Using the records below, reproduce exactly the lines from the one containing "You are a GUI" through the end, and nothing more; skip the images.

:::

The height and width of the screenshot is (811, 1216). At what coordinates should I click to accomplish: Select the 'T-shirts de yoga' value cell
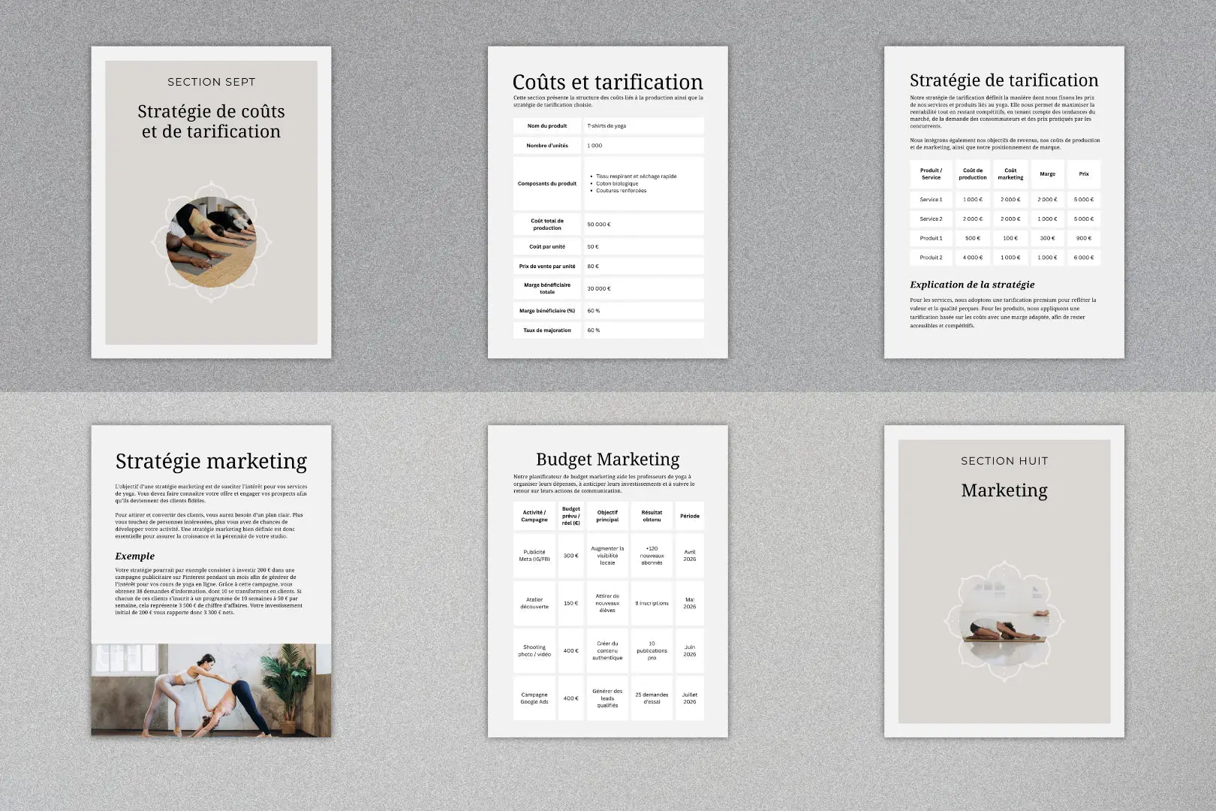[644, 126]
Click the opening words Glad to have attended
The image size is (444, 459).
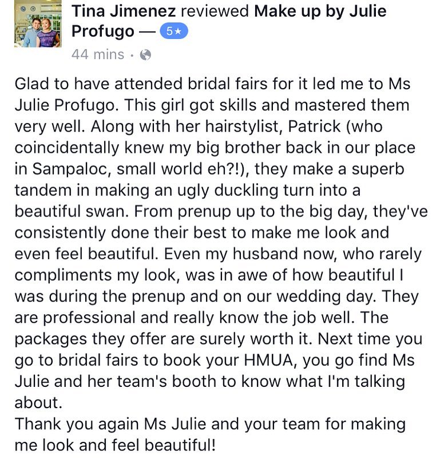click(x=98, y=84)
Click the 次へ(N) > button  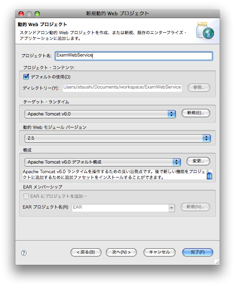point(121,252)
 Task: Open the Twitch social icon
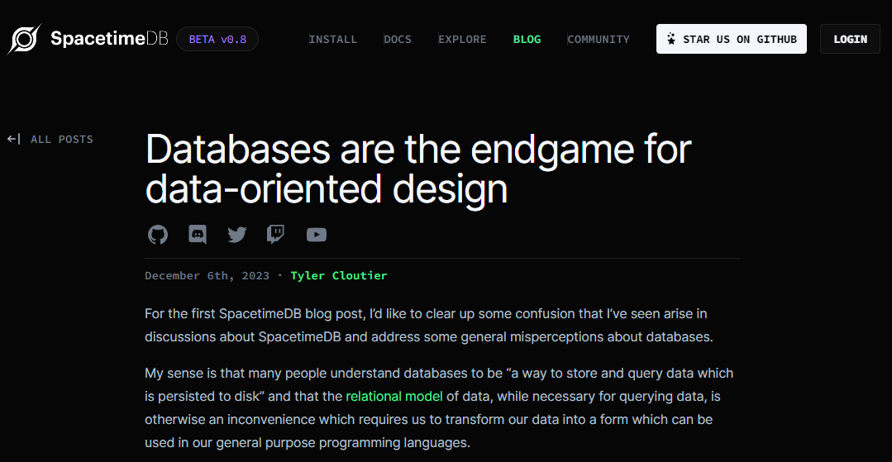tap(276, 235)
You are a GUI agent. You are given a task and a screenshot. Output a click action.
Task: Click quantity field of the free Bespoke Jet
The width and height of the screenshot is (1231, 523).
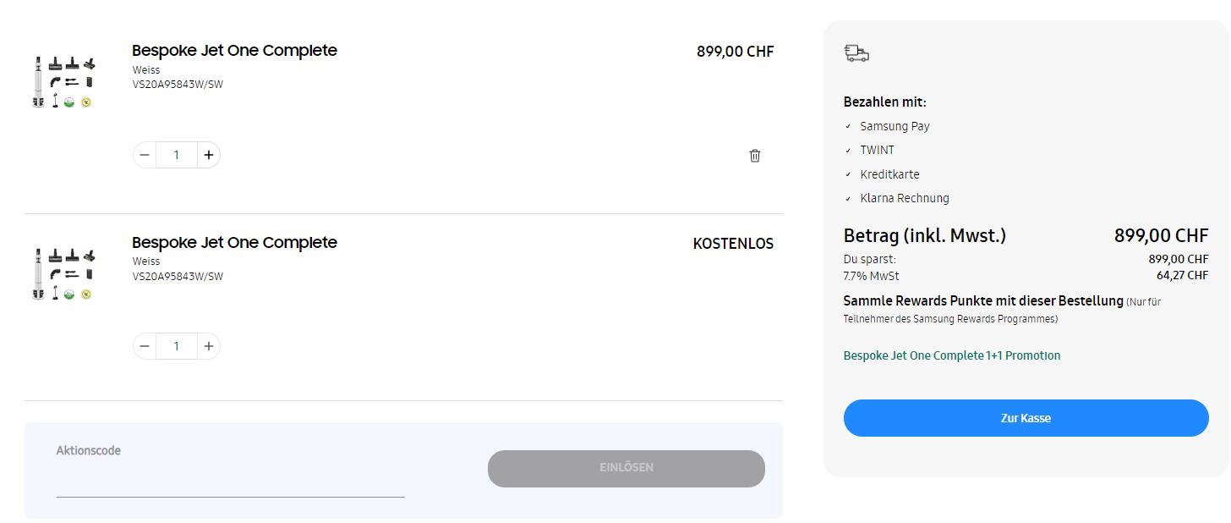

:::

- _Written answer_
You are a GUI agent. You are given a task and a screenshot. Output a click action.
Task: Click quantity field of the free Bespoke Jet
The width and height of the screenshot is (1231, 523).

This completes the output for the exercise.